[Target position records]
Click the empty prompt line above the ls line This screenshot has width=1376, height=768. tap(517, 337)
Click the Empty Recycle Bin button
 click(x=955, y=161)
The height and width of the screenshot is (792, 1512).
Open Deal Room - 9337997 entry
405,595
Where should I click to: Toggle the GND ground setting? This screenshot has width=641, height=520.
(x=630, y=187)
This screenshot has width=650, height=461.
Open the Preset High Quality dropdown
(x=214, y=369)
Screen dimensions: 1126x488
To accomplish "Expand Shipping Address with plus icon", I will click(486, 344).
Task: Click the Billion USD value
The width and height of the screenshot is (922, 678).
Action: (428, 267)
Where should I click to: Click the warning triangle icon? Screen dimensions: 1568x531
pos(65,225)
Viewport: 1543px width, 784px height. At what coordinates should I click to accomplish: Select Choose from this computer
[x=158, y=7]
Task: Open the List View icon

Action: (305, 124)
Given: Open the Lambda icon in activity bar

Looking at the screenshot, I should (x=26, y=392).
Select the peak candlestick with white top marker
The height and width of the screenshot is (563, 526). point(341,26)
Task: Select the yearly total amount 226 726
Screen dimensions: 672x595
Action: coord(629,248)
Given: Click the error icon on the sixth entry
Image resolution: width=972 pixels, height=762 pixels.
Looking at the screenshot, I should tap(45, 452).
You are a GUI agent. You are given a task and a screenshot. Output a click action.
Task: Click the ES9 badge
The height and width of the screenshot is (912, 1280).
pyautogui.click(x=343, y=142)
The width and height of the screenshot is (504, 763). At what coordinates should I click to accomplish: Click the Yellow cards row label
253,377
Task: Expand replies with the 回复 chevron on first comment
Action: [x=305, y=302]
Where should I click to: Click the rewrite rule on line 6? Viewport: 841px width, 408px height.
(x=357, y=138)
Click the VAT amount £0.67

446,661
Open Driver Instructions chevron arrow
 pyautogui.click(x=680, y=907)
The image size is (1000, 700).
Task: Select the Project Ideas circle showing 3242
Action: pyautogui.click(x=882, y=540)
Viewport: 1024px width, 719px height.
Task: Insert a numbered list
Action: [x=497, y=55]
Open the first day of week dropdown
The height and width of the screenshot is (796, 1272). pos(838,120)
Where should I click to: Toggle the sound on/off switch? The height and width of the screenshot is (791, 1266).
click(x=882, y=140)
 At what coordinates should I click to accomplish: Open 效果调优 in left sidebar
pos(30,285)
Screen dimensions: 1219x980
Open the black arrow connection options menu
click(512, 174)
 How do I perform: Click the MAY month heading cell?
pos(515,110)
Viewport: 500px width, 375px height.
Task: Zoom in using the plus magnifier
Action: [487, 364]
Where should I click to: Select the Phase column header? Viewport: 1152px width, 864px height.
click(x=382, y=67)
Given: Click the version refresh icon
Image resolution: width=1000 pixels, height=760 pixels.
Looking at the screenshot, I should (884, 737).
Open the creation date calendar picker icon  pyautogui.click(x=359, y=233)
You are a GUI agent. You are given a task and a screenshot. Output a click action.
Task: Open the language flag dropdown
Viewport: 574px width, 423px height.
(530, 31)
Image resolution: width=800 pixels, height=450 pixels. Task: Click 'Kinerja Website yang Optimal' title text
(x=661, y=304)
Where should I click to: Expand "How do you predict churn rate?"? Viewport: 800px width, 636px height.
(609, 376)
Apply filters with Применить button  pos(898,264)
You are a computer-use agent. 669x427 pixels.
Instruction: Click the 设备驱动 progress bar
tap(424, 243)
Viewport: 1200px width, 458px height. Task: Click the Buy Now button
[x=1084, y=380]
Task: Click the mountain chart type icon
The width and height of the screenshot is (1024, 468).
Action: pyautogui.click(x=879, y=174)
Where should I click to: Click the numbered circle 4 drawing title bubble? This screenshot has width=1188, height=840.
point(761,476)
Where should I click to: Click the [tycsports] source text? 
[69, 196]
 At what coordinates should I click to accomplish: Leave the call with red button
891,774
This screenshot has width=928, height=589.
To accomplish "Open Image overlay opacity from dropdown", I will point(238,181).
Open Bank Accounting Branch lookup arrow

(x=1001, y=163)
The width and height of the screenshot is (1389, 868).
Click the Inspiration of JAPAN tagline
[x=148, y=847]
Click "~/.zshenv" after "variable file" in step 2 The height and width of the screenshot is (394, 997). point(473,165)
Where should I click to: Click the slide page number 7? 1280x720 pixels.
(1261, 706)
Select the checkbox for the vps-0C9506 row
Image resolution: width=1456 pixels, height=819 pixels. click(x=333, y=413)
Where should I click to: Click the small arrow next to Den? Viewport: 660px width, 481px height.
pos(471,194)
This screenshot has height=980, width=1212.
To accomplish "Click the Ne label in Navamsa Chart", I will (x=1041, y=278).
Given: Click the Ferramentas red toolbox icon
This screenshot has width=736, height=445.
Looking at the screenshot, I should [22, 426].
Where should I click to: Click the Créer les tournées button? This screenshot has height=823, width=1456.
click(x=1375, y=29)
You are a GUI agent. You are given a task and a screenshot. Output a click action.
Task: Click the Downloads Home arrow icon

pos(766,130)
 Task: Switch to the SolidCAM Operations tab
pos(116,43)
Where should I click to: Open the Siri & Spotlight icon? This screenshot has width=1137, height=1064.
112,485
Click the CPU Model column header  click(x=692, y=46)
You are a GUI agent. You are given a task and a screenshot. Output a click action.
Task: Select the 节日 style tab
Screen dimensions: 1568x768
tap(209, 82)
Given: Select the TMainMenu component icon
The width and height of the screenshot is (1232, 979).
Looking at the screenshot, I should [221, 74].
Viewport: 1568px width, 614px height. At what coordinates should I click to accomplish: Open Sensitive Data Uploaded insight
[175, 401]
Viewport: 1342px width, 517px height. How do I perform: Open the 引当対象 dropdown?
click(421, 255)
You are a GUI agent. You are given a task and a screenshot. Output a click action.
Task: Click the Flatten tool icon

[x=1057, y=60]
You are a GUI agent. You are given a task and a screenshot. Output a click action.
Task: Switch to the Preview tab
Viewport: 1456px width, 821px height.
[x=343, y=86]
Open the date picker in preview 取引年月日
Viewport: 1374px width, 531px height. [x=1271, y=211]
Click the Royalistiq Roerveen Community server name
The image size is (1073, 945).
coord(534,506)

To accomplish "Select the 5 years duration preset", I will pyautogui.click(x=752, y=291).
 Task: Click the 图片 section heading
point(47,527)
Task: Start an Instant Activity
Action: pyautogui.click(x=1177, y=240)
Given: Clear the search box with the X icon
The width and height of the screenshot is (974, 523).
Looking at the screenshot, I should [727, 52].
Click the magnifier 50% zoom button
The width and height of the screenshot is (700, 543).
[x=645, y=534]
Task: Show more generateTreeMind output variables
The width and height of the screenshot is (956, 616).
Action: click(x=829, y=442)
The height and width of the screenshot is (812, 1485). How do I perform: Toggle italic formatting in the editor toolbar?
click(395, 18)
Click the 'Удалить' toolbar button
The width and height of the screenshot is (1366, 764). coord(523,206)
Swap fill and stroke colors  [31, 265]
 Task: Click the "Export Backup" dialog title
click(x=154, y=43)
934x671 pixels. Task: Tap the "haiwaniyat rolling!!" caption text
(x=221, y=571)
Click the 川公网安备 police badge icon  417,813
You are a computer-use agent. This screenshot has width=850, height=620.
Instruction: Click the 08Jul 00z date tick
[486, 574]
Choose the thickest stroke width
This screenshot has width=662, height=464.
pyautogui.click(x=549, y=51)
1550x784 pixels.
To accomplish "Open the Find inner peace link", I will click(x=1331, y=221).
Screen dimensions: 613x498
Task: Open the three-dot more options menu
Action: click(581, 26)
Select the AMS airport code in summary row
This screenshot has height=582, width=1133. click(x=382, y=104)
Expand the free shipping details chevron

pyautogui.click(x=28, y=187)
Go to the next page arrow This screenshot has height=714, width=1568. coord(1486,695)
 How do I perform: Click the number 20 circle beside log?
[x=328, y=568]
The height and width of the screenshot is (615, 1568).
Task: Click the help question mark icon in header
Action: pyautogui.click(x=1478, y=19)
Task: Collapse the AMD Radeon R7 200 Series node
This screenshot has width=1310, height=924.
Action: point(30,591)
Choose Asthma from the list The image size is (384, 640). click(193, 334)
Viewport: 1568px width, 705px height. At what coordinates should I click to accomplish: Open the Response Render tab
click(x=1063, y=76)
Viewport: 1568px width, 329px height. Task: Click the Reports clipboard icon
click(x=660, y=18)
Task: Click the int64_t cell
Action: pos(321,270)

Written instruction - Write out the items word for word, starting at the line that contains "Select the checkbox for the vps-0C9506 row" and ending at the line that contains "will (x=1041, y=278).".

Response -
Select the checkbox for the vps-0C9506 row
Image resolution: width=1456 pixels, height=819 pixels. click(x=333, y=413)
Where should I click to: Click the small arrow next to Den? Viewport: 660px width, 481px height.
pos(471,194)
This screenshot has height=980, width=1212.
To accomplish "Click the Ne label in Navamsa Chart", I will (x=1041, y=278).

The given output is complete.